I'd imagine something like:
STORAGE_SYSTEM_UUID:VOLUME_UUID
I can imagine this, okay.
...
and perhaps
HOST_UUID:/path for local files
Hm... what good it will have to store UUID among with the path? I mean,
we can't know if two paths from two different hosts is the same file or
not anyway.
...
One other thing to consider is that if this approach will be used across
multiple hosts the paths although equal string-wise might not result
being the same file. Not honoring that would result into security
implications.
What security implications do you have in mind?
On the other hand, I just realized that this approach will not fly. I
mean, virtlockd is running per host. So consider a file on NFS share,
and to make things more complicated assume it's accessible under
different paths from two different hosts. There is still a race between
those two virtlockd-s - they will not mutually exclude each other and
therefore can store already chown()-ed owership info. For instance:
host1: stat()
host1: store ownership (e.g. 100:20)
host1: chown (e.g. to 20:20)
host2: stat()
host2: store ownership (20:20)
host2: chown (e.g. to 20:40)
...
...
host1: recall ownership (100:20)
host1: restore ownership (100:20)
(this will cut off host2)
...
...
host2: recall ownership (20:20)
host2: restore ownership (20:20)
Both hosts think that they are the last ones to use the file, therefore
they restore ownerships. However, after all the original ownership is
not preserved.
Ah - the age old problem of networked and shared storage...  And it's
compounded by two hosts that don't know they are modifying the same
resource. If realistically the server is the 'only' one to know, then
who's problem is this to solve?
Say nothing of choosing NFS...  For this one you have to also consider
root_squash vs. non root squash environment. The attempt to change
anything is managed by the server, but for the sake of your argument
it's set up to allow "no_root_squash" - meaning clients can have more
control...
In your scenario, H2 never chown()'s... So was it trying set to (20:20)
- in which case, why would it do that since the stat it would get would
show (20:20)... Or does it try to set say (40:20).  If the latter, then
H1 is going to have access problems as soon as H2 is successful. If H1
then goes to restore and finds the current stat of (40:20), but it
believes it set (20:20), then should it restore?  Or does it "try to"

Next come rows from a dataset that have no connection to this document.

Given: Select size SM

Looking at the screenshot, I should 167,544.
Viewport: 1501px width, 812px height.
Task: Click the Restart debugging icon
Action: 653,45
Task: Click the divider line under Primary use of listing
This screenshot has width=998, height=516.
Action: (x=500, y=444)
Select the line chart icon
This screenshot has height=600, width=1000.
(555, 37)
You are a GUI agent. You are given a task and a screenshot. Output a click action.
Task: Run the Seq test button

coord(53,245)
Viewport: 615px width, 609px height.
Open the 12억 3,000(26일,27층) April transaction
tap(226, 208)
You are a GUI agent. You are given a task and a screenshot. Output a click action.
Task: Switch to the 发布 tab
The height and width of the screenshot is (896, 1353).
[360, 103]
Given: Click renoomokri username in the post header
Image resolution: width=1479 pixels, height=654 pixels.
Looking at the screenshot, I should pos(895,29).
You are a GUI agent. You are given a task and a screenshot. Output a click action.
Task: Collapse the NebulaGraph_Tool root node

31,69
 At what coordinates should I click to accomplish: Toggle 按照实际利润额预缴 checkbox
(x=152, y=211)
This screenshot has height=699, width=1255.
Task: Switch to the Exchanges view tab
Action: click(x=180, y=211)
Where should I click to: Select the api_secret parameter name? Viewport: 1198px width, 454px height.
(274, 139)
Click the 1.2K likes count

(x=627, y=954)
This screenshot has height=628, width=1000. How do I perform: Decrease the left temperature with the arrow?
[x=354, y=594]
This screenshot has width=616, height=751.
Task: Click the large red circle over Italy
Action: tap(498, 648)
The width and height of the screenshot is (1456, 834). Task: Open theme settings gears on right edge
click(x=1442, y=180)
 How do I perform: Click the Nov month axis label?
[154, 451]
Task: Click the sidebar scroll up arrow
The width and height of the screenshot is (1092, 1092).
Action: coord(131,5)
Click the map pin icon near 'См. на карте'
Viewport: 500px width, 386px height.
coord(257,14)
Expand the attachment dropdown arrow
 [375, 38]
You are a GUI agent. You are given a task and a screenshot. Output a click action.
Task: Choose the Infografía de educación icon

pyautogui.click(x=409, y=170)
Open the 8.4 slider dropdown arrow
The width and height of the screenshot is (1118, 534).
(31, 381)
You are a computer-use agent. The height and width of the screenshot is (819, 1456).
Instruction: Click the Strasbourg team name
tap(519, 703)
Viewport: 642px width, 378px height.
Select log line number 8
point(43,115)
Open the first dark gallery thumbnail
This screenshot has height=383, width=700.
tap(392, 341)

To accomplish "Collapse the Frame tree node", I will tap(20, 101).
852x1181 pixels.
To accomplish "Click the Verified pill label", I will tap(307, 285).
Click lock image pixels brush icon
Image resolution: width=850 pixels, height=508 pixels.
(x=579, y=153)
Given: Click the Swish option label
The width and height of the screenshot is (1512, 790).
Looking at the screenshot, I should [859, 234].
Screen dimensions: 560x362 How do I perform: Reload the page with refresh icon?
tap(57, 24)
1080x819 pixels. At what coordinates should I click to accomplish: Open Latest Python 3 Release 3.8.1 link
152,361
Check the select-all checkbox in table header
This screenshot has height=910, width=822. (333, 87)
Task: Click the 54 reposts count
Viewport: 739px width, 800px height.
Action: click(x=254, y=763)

restore anyway and then let virtlockd hold onto the restore until H2 is
done? Eventually H2 will restore to (20:20) at which time whatever is
waiting to restore H1's value finds the (20:20) and can finally
successfully restore back to (100:20)...  Conversely if H2 did save and
chown (20:20), but when it goes to restore (20:20) and finds (100:20),
you wouldn't want some thread hanging around...  However, in this case
if the "store" == "restore" and the current is something else, then
perhaps the restore gets dropped.
Oh, yeah. H2 should chown() too. But not necessarily cutting off H1 (it
still can have access via user while H2 via group part of the permission).
And we should not consider just DAC labels here. The framework should be
capable of storing SELinux labels too. In that world, different labels
(or context ranges) do not necessarily mean EPERM like in DAC. Therefore
I think we should not check if  current label is the one we set earlier.

Moreover, even if we do check on restore if the seclabel has changed
since the time we set it and if it has do not restore - in my scenario
the file would has the wrong ownership at the end anyway, wouldn't it? I
mean, at restore, h1 finds the seclabel has changed (it's 20:40 and it
has set it to 20:20), so it leaves the file alone. Then, h2 comes around
and finds the seclabel has NOT changed, so it restores it to what it
thinks was the original label (20:20).
...
Maybe a few drinks will help the thought process more ;-)
John
...
One way out of this could be that we already require virtlockd in order
to work properly that lockspace is on a shared mountpoint accessible by
both hosts. So instead of keeping seclabel space in memory, we can load
& store it within a file on that mountpoint and guard accesses via
flock(). But this is rather unpleasant as we would have to parse and
format the whole seclabel space just to update a refcounter to some entry.
The other approach would be to have a seclabel space as a directory on
the shared mountpoint and create some file (with internal structure) per
path remembered. The internal structure of the file would then contain
tuple (model, seclabel, refcount) for each model. When updating the
refcount, only the file would need to be flock()-ed getting us much
higher throughput. But we would still need to parse and format a file on
each access (even though the file would be much smaller).
I've given this some thoughts and even after few beers (reaching Ballmer
peak) it still seems like good idea.

Michal